* _Directions for this task_
In the listing that follows, how many lines include the word "will"? Only the number is wanted.

* _Task material_
= = = = = = =

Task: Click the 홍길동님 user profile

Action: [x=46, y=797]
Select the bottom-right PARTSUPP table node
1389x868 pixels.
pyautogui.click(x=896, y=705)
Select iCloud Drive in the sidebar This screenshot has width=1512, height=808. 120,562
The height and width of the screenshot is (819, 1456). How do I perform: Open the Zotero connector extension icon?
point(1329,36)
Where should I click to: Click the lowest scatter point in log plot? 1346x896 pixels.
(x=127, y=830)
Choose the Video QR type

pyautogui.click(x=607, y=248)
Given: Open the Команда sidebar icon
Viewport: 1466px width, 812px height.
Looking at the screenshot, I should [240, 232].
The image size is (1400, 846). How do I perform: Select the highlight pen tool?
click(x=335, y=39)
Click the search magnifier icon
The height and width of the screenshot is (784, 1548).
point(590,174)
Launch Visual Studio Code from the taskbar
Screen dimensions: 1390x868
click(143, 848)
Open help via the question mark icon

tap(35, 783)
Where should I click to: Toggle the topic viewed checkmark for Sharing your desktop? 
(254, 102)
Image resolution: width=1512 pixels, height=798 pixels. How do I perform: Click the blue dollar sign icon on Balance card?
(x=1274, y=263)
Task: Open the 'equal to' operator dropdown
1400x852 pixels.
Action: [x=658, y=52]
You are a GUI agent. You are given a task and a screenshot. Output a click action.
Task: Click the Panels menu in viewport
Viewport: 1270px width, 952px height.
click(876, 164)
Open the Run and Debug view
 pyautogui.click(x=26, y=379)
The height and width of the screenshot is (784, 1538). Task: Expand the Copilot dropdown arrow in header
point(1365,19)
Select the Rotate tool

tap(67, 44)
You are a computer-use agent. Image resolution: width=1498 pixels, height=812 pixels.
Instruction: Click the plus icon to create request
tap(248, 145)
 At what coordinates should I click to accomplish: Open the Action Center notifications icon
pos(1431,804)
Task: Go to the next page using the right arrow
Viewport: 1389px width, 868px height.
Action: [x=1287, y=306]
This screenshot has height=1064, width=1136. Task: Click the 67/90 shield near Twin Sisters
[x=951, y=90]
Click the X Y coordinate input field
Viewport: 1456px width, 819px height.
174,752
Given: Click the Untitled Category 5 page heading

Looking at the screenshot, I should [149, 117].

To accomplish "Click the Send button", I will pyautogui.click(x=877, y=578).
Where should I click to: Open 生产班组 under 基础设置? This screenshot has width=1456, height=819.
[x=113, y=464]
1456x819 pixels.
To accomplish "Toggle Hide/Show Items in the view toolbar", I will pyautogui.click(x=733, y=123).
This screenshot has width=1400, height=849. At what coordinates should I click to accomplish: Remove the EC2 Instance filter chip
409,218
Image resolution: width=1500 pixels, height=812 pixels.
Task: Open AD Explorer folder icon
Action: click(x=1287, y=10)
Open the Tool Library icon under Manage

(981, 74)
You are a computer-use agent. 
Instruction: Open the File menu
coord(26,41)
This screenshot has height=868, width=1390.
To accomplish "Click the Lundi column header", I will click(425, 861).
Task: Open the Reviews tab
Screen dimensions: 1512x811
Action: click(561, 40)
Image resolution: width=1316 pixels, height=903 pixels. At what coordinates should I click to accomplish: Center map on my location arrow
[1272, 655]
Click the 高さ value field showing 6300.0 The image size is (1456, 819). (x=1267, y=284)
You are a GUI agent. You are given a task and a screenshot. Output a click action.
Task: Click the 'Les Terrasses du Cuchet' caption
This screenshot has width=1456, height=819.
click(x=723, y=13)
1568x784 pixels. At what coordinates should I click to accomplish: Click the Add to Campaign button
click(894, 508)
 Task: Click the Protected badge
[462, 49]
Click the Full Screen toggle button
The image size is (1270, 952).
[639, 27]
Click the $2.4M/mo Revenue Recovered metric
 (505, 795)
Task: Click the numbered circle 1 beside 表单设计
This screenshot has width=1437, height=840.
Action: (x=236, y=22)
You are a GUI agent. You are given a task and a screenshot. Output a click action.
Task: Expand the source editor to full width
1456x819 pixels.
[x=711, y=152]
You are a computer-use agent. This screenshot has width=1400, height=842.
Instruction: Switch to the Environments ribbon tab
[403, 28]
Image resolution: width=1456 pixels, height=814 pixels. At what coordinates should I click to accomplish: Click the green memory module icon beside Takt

= = = = = = =

* _Solution to this task_
3